Goal of the exercise
In the listing below, pick out lines with "will".

Information given
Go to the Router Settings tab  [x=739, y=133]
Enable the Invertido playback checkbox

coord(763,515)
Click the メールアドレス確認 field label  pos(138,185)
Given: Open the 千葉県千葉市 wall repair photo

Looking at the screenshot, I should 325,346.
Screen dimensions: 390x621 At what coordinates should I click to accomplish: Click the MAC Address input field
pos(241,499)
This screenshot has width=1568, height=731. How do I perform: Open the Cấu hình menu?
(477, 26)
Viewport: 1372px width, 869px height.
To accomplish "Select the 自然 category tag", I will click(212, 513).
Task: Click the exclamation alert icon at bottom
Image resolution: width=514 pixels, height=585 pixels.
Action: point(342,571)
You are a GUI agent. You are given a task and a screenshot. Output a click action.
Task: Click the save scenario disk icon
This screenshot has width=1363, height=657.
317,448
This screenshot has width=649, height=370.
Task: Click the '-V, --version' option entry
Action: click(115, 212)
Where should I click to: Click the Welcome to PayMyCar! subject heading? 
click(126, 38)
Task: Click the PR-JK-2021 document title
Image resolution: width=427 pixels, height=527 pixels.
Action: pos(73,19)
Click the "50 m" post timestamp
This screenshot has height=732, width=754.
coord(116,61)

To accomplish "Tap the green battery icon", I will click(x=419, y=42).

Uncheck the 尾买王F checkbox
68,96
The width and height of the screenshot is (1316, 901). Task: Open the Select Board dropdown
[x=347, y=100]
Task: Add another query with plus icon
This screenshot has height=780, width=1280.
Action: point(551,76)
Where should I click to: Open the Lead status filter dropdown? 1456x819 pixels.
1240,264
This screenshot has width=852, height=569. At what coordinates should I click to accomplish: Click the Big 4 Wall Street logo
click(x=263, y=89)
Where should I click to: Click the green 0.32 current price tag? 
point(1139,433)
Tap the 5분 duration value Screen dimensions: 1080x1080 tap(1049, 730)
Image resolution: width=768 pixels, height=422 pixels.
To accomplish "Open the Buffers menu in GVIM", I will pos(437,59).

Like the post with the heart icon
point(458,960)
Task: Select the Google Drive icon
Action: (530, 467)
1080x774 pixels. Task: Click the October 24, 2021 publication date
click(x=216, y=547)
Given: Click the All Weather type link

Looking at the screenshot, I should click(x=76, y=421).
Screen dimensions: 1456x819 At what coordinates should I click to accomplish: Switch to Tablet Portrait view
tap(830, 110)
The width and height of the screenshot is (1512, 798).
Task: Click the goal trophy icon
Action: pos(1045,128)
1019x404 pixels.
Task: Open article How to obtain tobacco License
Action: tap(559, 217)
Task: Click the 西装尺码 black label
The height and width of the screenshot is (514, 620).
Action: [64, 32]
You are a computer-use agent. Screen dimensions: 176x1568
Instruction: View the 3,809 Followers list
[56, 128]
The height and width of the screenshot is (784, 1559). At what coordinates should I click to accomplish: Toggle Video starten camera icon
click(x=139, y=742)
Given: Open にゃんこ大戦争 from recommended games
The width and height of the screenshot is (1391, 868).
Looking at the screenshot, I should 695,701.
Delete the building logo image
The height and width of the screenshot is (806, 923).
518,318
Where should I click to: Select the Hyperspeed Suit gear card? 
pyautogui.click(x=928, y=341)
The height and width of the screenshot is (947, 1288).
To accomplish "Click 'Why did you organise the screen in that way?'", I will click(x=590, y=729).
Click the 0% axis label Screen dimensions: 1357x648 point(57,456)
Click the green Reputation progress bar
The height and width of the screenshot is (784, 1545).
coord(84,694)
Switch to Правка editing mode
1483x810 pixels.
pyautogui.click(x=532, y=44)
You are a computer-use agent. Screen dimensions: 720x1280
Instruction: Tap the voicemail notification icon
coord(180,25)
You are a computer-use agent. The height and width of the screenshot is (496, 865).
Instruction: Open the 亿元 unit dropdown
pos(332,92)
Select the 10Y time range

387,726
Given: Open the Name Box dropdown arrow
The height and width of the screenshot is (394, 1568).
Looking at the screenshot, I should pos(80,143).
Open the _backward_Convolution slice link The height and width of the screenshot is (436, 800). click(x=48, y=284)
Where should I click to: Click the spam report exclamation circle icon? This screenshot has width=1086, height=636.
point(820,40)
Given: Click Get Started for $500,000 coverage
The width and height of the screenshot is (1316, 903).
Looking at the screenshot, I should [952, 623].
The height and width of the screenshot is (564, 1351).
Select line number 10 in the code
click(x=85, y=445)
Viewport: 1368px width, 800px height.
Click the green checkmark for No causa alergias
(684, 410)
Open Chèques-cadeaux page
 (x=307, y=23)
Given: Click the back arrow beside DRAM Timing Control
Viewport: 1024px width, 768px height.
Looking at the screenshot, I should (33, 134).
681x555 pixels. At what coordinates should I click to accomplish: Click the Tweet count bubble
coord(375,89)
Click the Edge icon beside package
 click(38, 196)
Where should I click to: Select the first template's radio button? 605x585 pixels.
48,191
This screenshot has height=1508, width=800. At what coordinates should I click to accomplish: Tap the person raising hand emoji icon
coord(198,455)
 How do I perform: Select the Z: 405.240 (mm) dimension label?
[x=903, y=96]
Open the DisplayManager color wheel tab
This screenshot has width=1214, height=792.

Answer space
To accomplish "Select the 自然 category tag", I will click(212, 513).
To accomplish "Tap the green battery icon", I will click(x=419, y=42).
To accomplish "Open the Buffers menu in GVIM", I will pos(437,59).
To accomplish "Click 'Why did you organise the screen in that way?'", I will click(x=590, y=729).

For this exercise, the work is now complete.